Саблин захохотал и затрясся так, словно его посадили в гальваническую ванну. Кость выпала из его рук, он со всего маха откинулся на спинку стула, стул пошатнулся, опрокинулся, и Саблин повалился на спину. Отец Андрей хохотал, вцепившись пальцами в свое побагровевшее лицо.
В столовую вошла Саблина в новом длинном платье темно-синего шелка. Следом вошел Лев Ильич.
Саблин корчился на ковре от смеха.
– Что случилось? – спросила Александра Владимировна, останавливаясь возле него.
– Гимназия.

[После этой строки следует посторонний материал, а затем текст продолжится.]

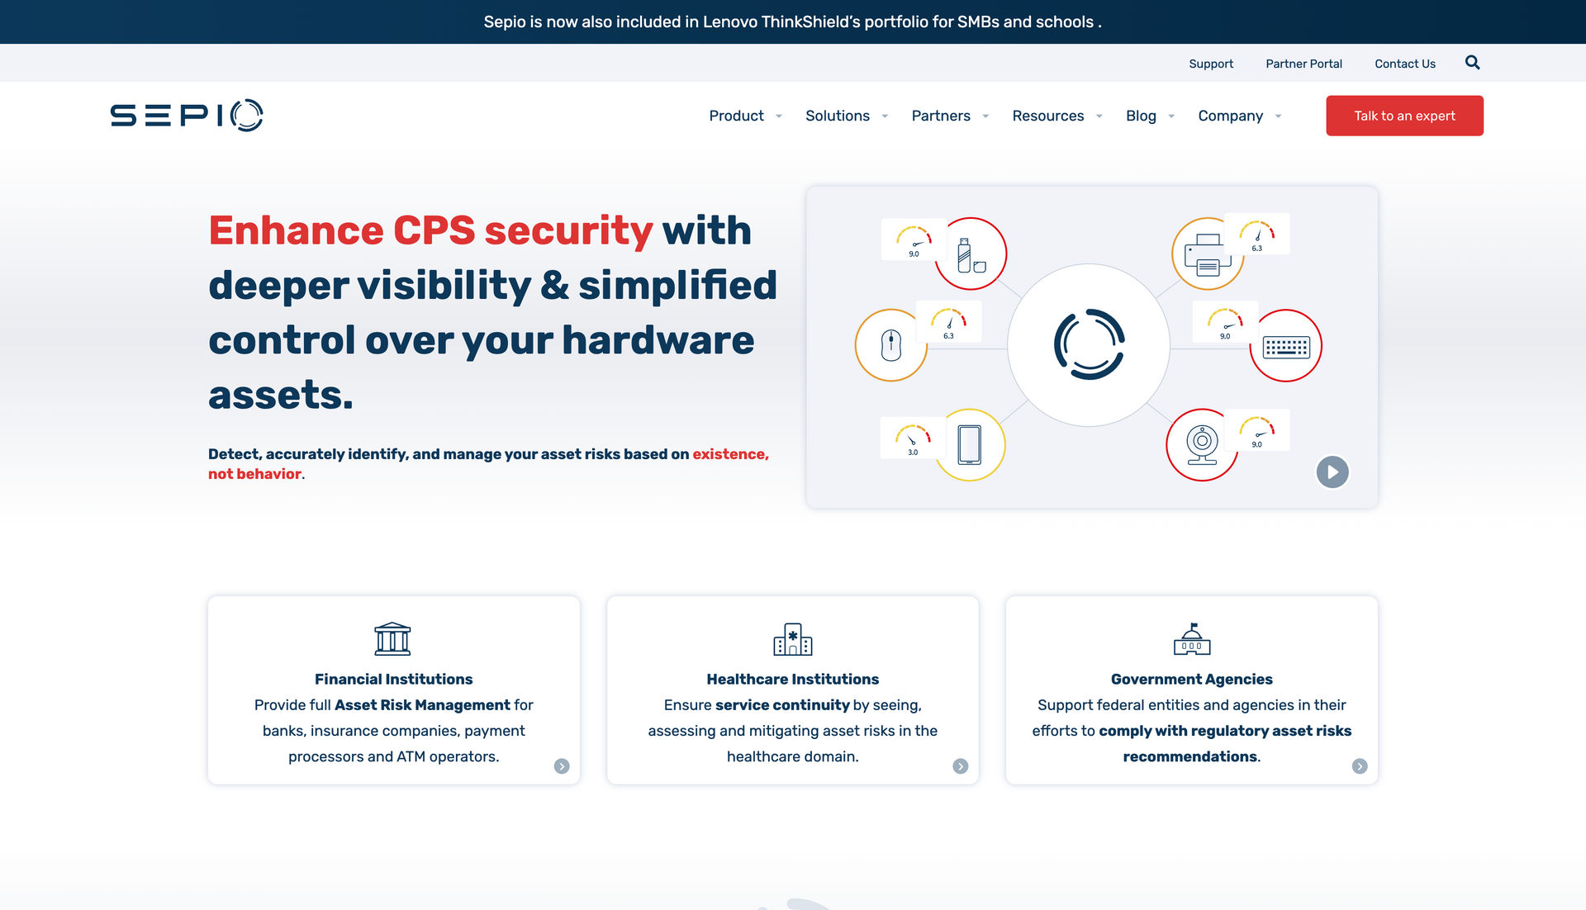Open the Company dropdown arrow

[1278, 116]
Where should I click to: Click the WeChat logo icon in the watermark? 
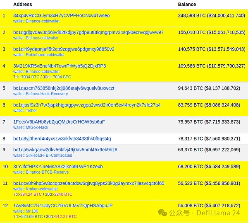point(162,213)
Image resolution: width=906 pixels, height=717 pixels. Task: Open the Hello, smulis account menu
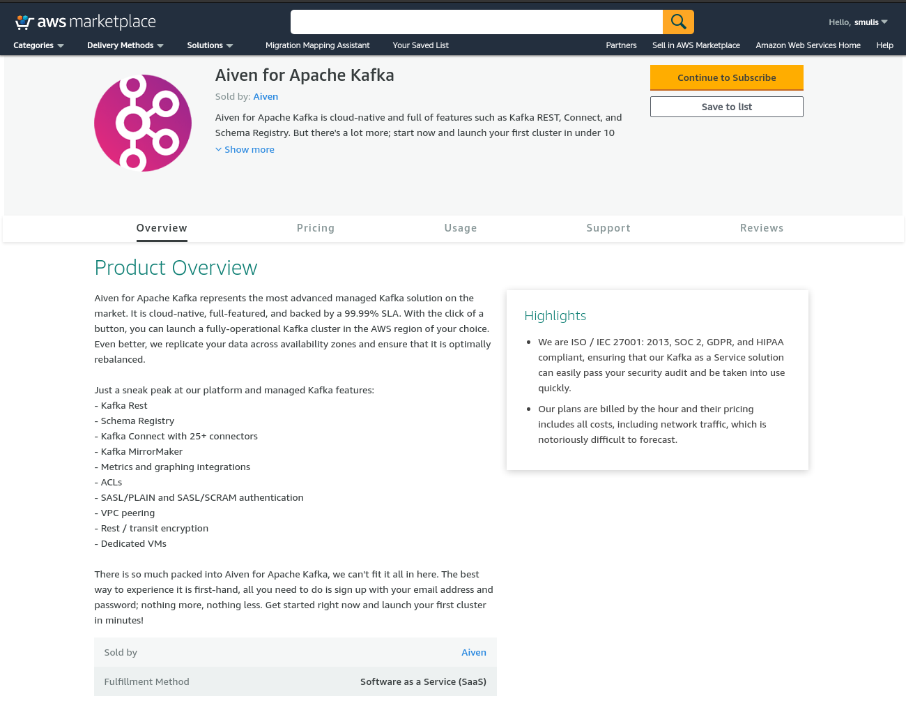pos(856,22)
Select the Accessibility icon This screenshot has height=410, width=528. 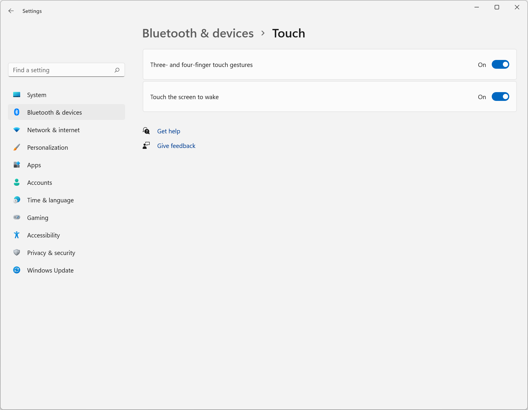coord(17,235)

Воспоминания, – жевал Мамут.
– Стишок? – Она прошла и села на свое место.
– Что за стишок? – спросил Румянцев.
– Стишок! Ха-ха-ха! Стишок, господа! – Саблин сел на ковре. – Ой, умираю… стишок я сочинил про моего друга-камчадала Андрея Клёпина… ха-ха-ха… ой… сейчас успокоюсь… прочту…
– Отчего этот хохот? – спросила Саблина.
– Не напоминай, Христа ради, а то… хи-хи-хи… мы поумираем… все! все! все! Стихотворение!
– При мне, пожалуйста, не читай эту гадость. – Саблина взяла бокал, Лев Ильич наполнил его шампанским.
– Ну, радость моя, здесь же все свои.
– Не читай при мне.
– Начало, только начало:
У меня есть друг Андрей
По прозванью Клёпа.
Нет души его добрей, —
Пьет шартрез, как жопа.
– Прекрати! – Саблина стукнула по столу. – Здесь ребенок!
– Кого вы имеете в виду? – лукаво улыбнулась Арина.
Раз приходит он ко мне,
Говорит: – Послушай!
Искупался я в говне
И запачкал душу!
– Нет! Душа твоя чиста! —
Я вскричал, ликуя. —
Как у девочки…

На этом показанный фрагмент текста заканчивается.